[Tutor] (no subject)
Steven D'Aprano
steve at pearwood.info
Fri Dec 19 02:03:35 CET 2014
On Thu, Dec 18, 2014 at 09:10:40PM +0000, Abdullahi Farah Mohamud wrote:
> hello i need help with a program and i dont understand what is wrong
> it is a lottery ticket generator.
> the problem is:
> when the computers asks the user if he would like to go again and the user says yes, it asks for the number of lines and then if the user clicks 3 it will only give me one line.
> here is the code
> appreciate if you could help
>
>
> import random
> abz = 0
> lines = int(input('How many lines would you like?'))
> loop = lines
> if lines >7:
> print('Too many lines saaxib')
> exit()
> else:
> print()
Here you loop over each lines. A "while loop" is not the best way to do
this, a for loop would be much better.
> while lines != 0:
> line1 = random.randint (1,7)
> line2 = random.randint (8,14)
> line3 = random.randint (15,21)
> line4 = random.randint (22,28)
> line5 = random.randint (29,35)
> line6 = random.randint (36,42)
> line7 = random.randint (43,49)
> lines = lines - 1
> print(line1, line2, line3, line4, line5, line6,line7)
When you finish this while loop, you then start a brand new while loop:
> while abz == 0:
> again = input('Would you like to go again?')
> if again == 'yes':
> lines = int(input('How many lines would you like?'))
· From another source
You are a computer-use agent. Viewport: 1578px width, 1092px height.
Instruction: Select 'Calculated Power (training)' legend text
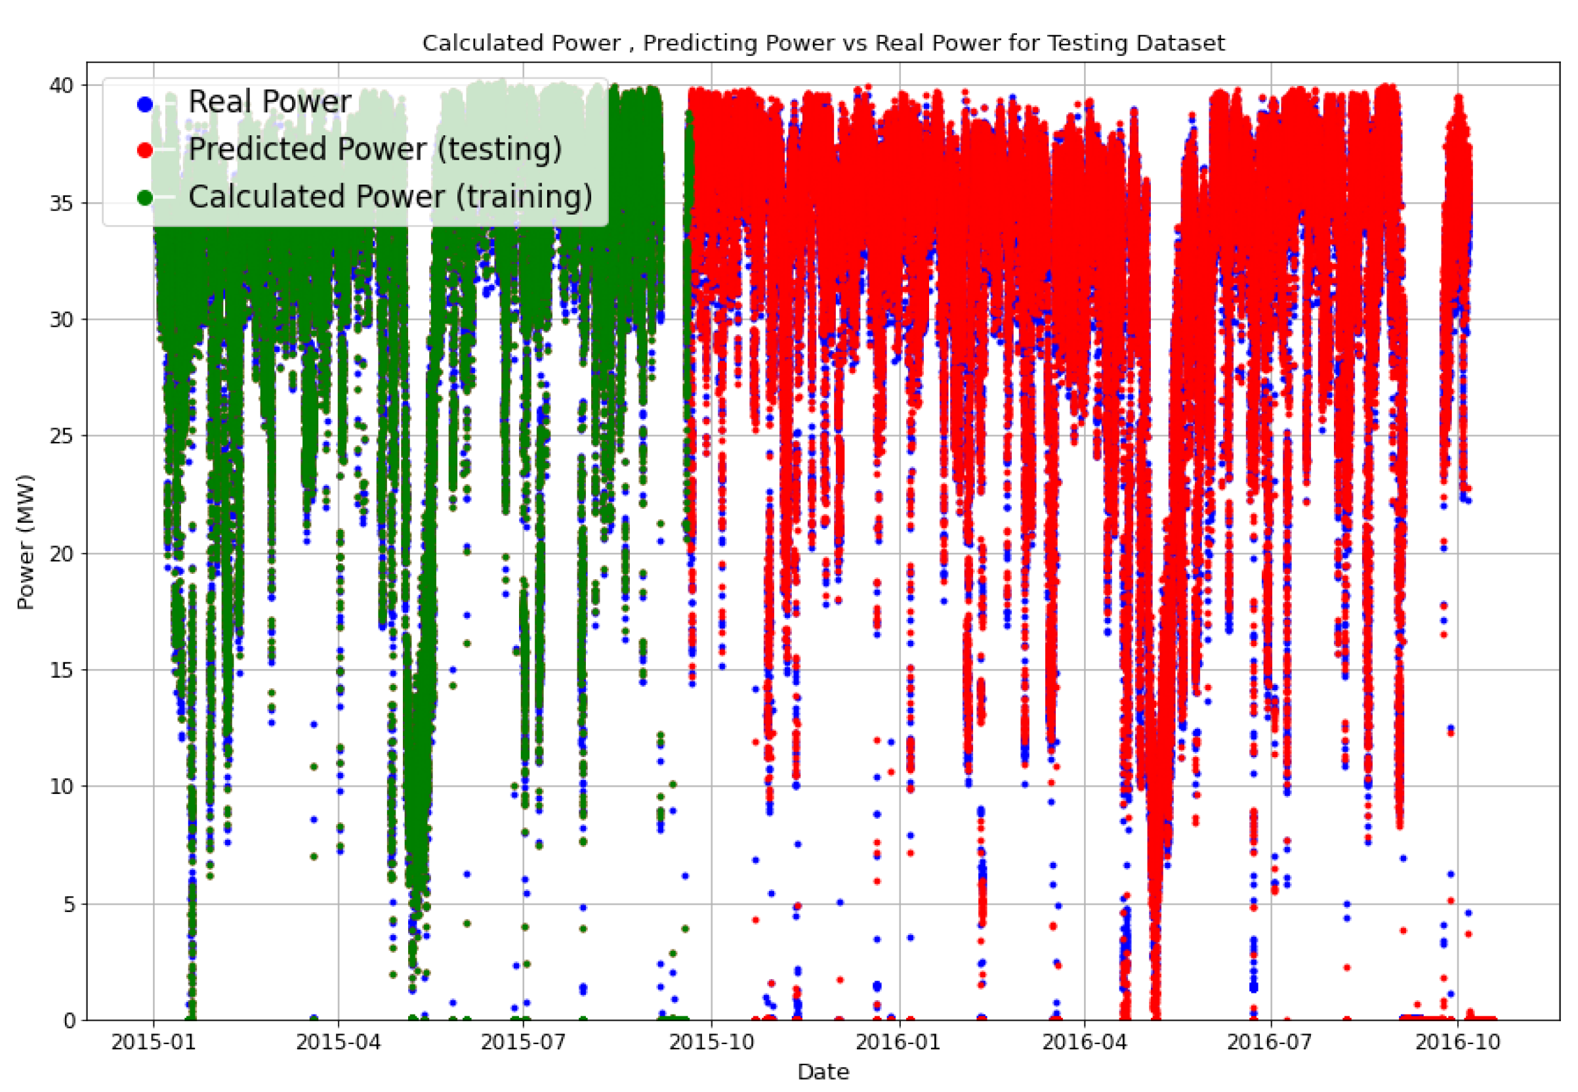390,197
All this does is repeatedly ask the user if they want to go again, over
and over and over and over again, never stopping. It never stops because
abz never gets changed: it starts with the value 0, and it stays with
the value 0 forever.
Here is how I would solve this problem in English. You can try
translating it into Python code:
start
WHILE the user wants to play:
ask how many numbers to pick
FOR each of those numbers:
print a random number
print that number
ask the user if they want to play again
end
Take note of the indentation: there is only one WHILE loop, and asking
the user if they want to play again is *inside* that while loop, not
outside it.
Hope that this helps. Please try your best to change this to Python
code, and ask for help if you need it.